2018 Vina Robles Albariño, Paso Robles, California
Wine of the Week with Annette Tomei
You may already be familiar with Paso Robles. Some call it the “wild west of wine”. Maybe that wild reputation frees some local winemakers to experiment with lesser known grapes and unique blends. Or, maybe it’s the land itself.
Paso Robles is in the southern part of the Central Coast of California. It is one of the largest AVAs in California and comprises 11 sub-AVAs. Paso has unique climate and soil conditions that support over 40 different grape varieties. California’s Zinfandel is at home here. As are the most established imports, Cabernet Sauvignon, Merlot, and Pinot Noir. But from there, Paso Robles takes on a more Mediterranean flavor.
California or the Mediterranean?
Grape varieties from southern France were the first to make their presence known. For this, Paso Robles has also earned the title “the Rhone Zone”. But grapes from further south also thrive in the heat of its days and the cool of its nights. Sangiovese, Nebbiolo, Barbera, and Montepulciano have grown here since the 1860s. But the Cal-Ital movement didn’t actually start here until the 1980s.
More recently, Iberian grapes are developing their own movement. Portugal’s Tortuga Nacional, the grape of Oporto, made the leap. Spain’s Tempranillo represents the reds; Portugal’s Verdelho and Spain’s Albariño represent the whites. Many of us know Albariño as the grape of the Rías Baixas region in Galicia, Spain. But, this grape crosses boarders at home as well. In Portugal (spelled Alvarinho), it is the primary grape in Vinho Verde.
The popularity of Albariño in Paso Robles has grown so much in recent years that it even has its own consortium of growers. There’s even a Festival of Albariño.
Vina Robles is best known for their red wines. They produce big, expressive Bordeaux-style blends and others that include more Rhone influence. They also experiment with an array of white grapes. These range from Chardonnay and Sauvignon Blanc to Verdejo and Vermentino. And, of course Albariño.
My Review of 2018 Vina Robles Albariño
The fruit for the 2018 Vina Robles Albariño comes from their Huerhuero Vineyard. It is hand harvested, whole cluster pressed, and fermented in stainless steel. After fermentation, it rests on its lees for 4 months. This adds complexity and body to the final wine.
Vina Robles Albariño has a pale straw color and aromas of green pears, white grapefruit, and lime zest. This is a medium bodied wine with a round mouthfeel. This is, in part, from the extra time on its lees, in part from the 14% ABV. On the palate you’ll find an initial sharpness of green pineapple, fresh tender herbs, and green olives. As the wine opens in the glass, this softens to reflect more stone fruits and stones (minerality), and a bit of papaya. The finish reminded me of the peppery zing of biting into the seeds of the papaya.
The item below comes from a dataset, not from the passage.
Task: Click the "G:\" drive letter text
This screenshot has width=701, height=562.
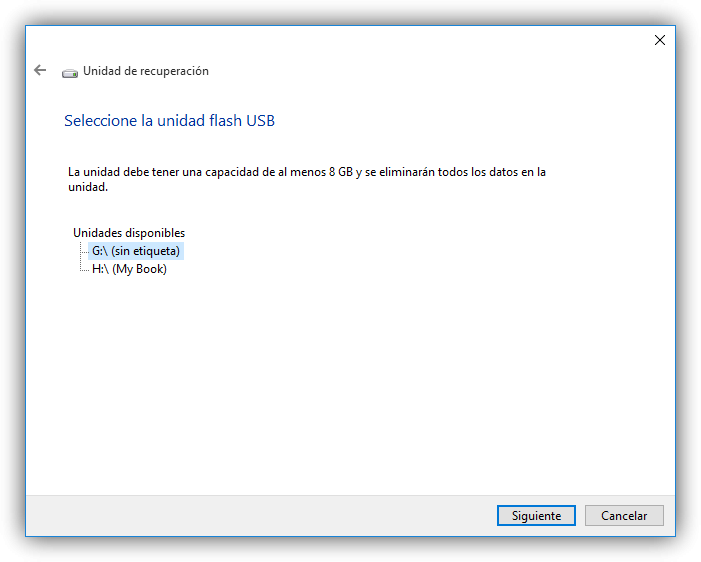Action: [100, 251]
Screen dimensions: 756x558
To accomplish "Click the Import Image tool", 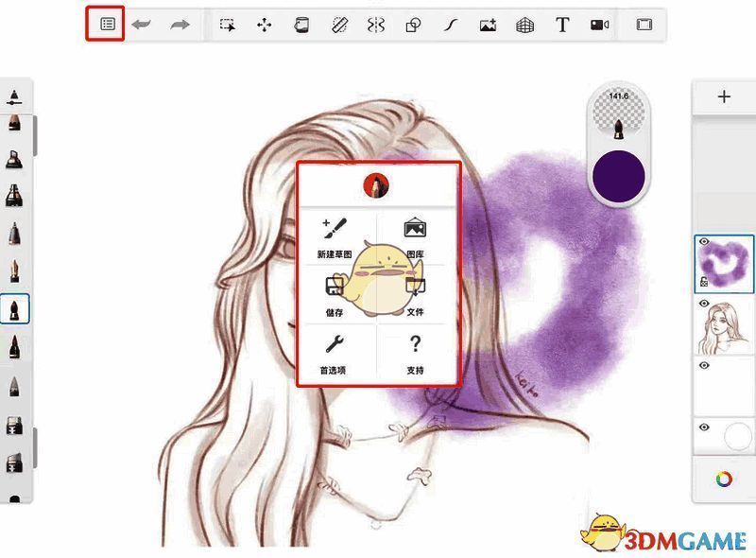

Vina Robles Albariño is crisp and refreshing enough to enjoy well-chilled on its own. But, for me, at 14% ABV it’s too easy to overindulge too fast. Not a good thing in the heat of the summer. I was more than happy to balance it off with sliced heirloom tomatoes, mozzarella, and garden-fresh basil. The sweet acidity of the tomatoes brought out all the ripe stone fruit flavors in the wine for the win.
Here are a few fresh tomato recipes you should try with your Vina Robles Albariño.
- For the cold soup lover (bonus for being vegan friendly): Heirloom tomato gazpacho.
- For the almost adventurous palate: Watermelon & tomato salad with goat cheese and pistachios.
- For the traditionalist who wants to try something different: Whole wheat spaghetti with raw tomato sauce.
Where to buy this wine online
Between the time I purchased this wine and the time of publishing this, the new 2019 vintage became available. The statistics are similar. The tasting notes may vary slightly, but probably not dramatically. You can buy Vina Robles Albariño direct from the winery. Both Drizly and Wine.com have other Vina Robles wines and may have the Albariño in your market.